Saved entries

——

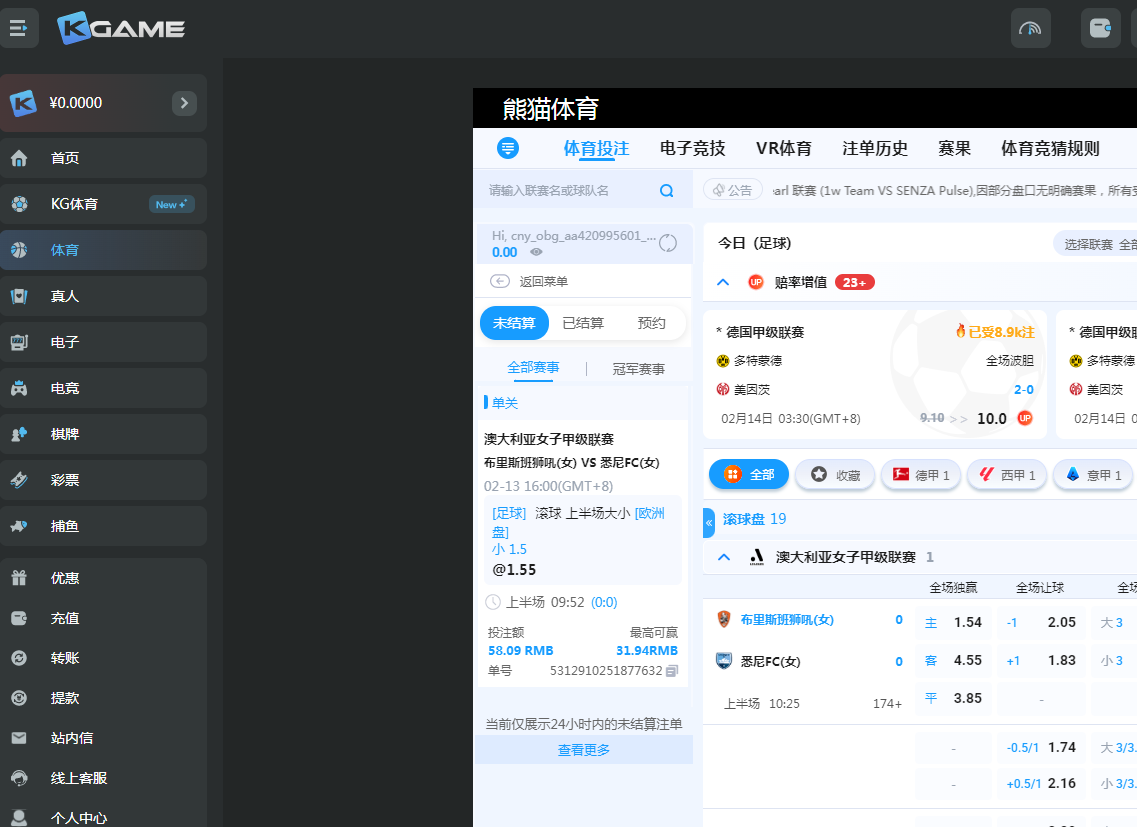Copy the bet order number 5312910251877632
This screenshot has height=827, width=1137.
tap(672, 671)
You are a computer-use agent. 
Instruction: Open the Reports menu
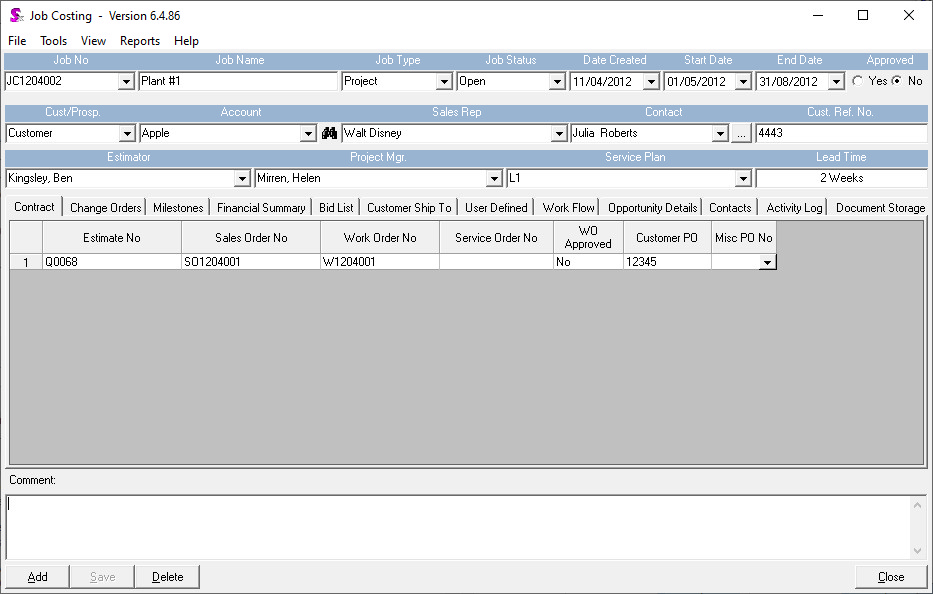pyautogui.click(x=140, y=41)
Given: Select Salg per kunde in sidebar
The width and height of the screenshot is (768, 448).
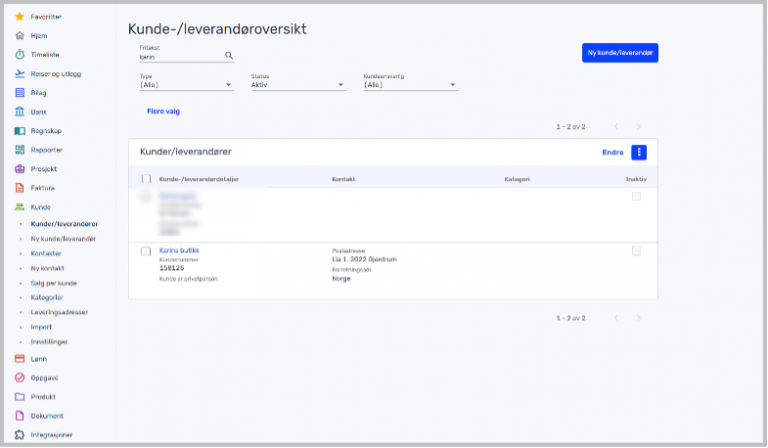Looking at the screenshot, I should click(x=54, y=283).
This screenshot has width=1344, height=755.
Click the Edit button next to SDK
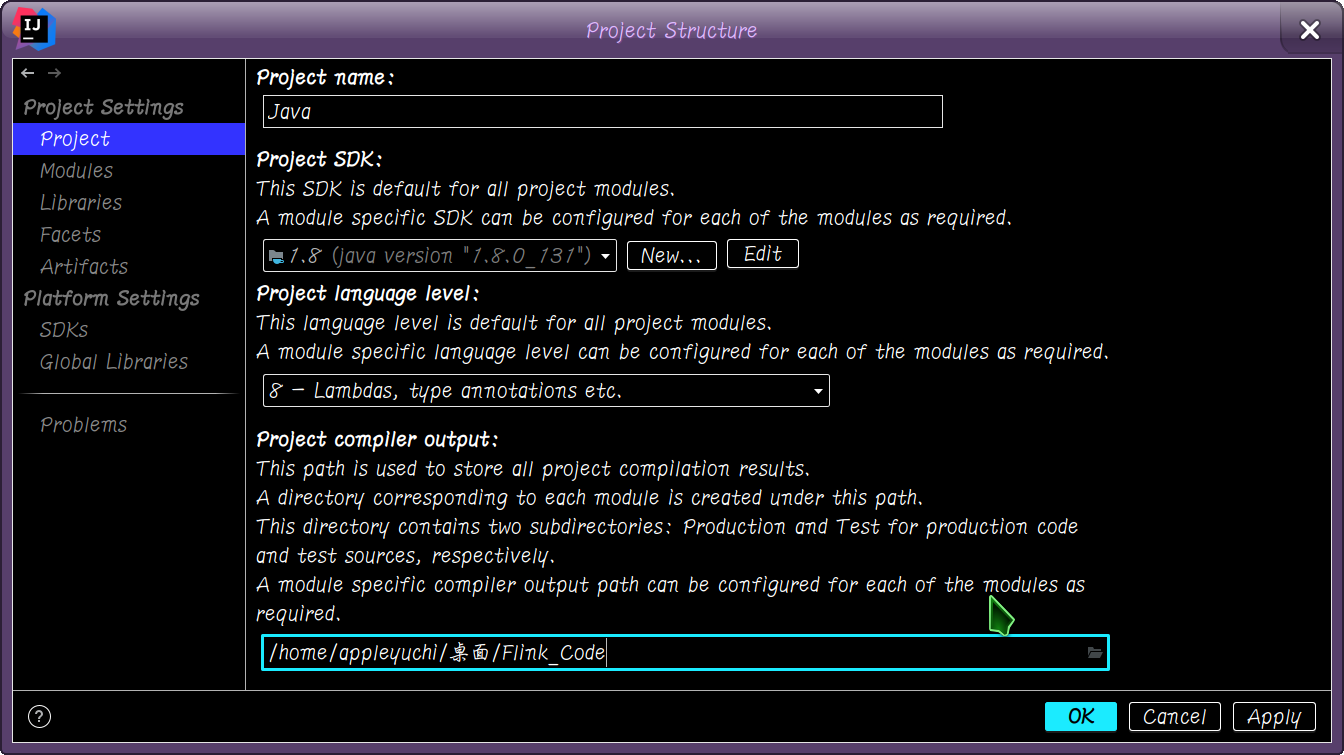click(762, 254)
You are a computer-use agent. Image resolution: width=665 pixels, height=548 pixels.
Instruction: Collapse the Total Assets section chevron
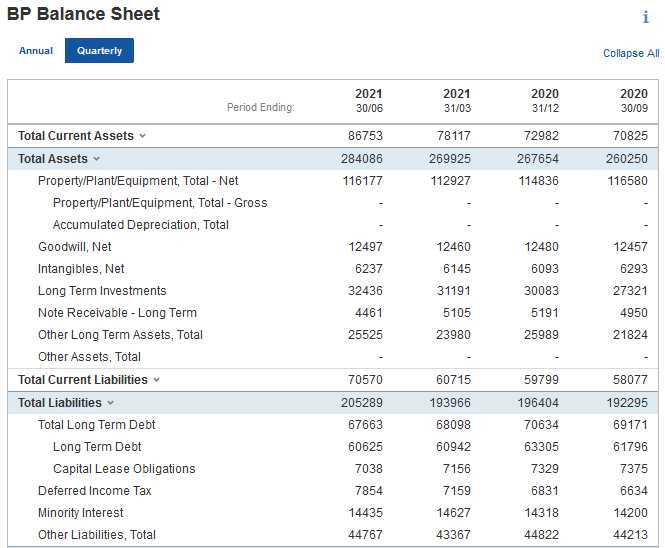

——

## TASK BRIEF
Only the lines from the one containing "Click the Edit button next to SDK" through the final line of the data are to be written out, exactly as they stand and without pictures.

## THE COMPLETED TASK
Click the Edit button next to SDK
click(762, 254)
You are a computer-use agent. Image resolution: width=665 pixels, height=548 pixels.
Instruction: Collapse the Total Assets section chevron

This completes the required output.